start DATA IN THIS EXERCISE

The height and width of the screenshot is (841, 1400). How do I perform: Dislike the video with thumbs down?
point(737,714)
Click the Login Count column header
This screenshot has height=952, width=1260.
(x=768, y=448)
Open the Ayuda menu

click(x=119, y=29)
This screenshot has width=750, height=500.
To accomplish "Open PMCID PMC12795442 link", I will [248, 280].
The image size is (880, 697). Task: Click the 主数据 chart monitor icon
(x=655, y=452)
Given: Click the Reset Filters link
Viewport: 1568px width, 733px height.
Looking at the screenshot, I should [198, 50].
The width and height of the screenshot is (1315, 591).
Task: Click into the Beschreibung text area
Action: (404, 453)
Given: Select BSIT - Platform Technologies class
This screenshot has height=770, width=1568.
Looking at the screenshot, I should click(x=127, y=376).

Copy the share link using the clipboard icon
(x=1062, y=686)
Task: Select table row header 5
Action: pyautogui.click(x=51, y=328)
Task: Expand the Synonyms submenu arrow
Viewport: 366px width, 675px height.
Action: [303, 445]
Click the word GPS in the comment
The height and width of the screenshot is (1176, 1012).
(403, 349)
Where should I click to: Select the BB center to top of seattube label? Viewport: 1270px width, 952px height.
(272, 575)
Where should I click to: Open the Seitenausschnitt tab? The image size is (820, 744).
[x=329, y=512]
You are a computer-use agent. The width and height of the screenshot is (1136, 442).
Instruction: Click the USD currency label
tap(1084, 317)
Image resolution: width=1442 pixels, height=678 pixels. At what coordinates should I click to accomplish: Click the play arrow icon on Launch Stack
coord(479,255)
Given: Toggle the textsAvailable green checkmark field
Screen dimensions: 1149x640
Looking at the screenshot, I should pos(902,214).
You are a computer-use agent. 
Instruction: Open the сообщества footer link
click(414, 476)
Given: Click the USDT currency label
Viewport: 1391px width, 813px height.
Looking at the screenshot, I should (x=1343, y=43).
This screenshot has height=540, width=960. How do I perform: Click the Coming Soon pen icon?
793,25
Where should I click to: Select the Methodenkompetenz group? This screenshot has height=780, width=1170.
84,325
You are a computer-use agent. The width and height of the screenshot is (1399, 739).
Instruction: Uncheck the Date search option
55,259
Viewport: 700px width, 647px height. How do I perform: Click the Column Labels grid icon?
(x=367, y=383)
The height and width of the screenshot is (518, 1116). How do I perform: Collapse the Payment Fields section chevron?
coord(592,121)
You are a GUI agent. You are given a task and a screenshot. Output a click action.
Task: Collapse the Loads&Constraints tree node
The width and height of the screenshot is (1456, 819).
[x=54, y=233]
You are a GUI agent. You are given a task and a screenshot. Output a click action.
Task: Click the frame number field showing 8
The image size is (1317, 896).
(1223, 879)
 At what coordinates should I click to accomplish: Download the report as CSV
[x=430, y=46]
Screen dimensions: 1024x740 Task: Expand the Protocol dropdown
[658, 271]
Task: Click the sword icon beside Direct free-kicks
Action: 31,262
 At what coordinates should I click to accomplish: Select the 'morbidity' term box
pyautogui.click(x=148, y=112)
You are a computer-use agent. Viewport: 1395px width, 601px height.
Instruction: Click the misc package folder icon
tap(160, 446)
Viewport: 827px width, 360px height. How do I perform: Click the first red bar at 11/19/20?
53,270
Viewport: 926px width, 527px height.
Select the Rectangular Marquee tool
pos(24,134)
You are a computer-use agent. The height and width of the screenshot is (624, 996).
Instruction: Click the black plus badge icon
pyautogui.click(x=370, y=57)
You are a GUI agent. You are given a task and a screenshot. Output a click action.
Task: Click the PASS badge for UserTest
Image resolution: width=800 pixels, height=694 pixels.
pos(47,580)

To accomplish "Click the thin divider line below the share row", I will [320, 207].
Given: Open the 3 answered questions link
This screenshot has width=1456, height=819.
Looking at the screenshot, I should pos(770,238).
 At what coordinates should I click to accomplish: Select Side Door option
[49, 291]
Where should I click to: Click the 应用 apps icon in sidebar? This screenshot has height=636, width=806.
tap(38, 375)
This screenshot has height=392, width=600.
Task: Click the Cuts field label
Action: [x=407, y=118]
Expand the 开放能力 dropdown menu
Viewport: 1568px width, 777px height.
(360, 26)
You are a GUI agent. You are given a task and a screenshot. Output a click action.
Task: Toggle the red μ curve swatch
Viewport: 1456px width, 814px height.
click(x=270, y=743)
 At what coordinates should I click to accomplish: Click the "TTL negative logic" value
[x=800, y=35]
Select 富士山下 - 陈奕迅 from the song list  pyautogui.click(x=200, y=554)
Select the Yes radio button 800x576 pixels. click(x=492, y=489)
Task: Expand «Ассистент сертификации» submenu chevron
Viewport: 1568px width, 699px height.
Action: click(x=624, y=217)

end DATA IN THIS EXERCISE

**WHAT YOU ARE ASKED TO DO**
Copy out the lines of the material word for word, starting at the line that contains "Screen dimensions: 1024x740" and ending at the line that contains "Select the Yes".

**RESULT OF THE EXERCISE**
Screen dimensions: 1024x740 Task: Expand the Protocol dropdown
[658, 271]
Task: Click the sword icon beside Direct free-kicks
Action: 31,262
 At what coordinates should I click to accomplish: Select the 'morbidity' term box
pyautogui.click(x=148, y=112)
You are a computer-use agent. Viewport: 1395px width, 601px height.
Instruction: Click the misc package folder icon
tap(160, 446)
Viewport: 827px width, 360px height. How do I perform: Click the first red bar at 11/19/20?
53,270
Viewport: 926px width, 527px height.
Select the Rectangular Marquee tool
pos(24,134)
You are a computer-use agent. The height and width of the screenshot is (624, 996).
Instruction: Click the black plus badge icon
pyautogui.click(x=370, y=57)
You are a GUI agent. You are given a task and a screenshot. Output a click action.
Task: Click the PASS badge for UserTest
Image resolution: width=800 pixels, height=694 pixels.
pos(47,580)

To accomplish "Click the thin divider line below the share row", I will [320, 207].
Given: Open the 3 answered questions link
This screenshot has width=1456, height=819.
Looking at the screenshot, I should pos(770,238).
 At what coordinates should I click to accomplish: Select Side Door option
[49, 291]
Where should I click to: Click the 应用 apps icon in sidebar? This screenshot has height=636, width=806.
tap(38, 375)
This screenshot has height=392, width=600.
Task: Click the Cuts field label
Action: [x=407, y=118]
Expand the 开放能力 dropdown menu
Viewport: 1568px width, 777px height.
(360, 26)
You are a GUI agent. You are given a task and a screenshot. Output a click action.
Task: Toggle the red μ curve swatch
Viewport: 1456px width, 814px height.
click(x=270, y=743)
 At what coordinates should I click to accomplish: Click the "TTL negative logic" value
[x=800, y=35]
Select 富士山下 - 陈奕迅 from the song list  pyautogui.click(x=200, y=554)
Select the Yes radio button 800x576 pixels. click(x=492, y=489)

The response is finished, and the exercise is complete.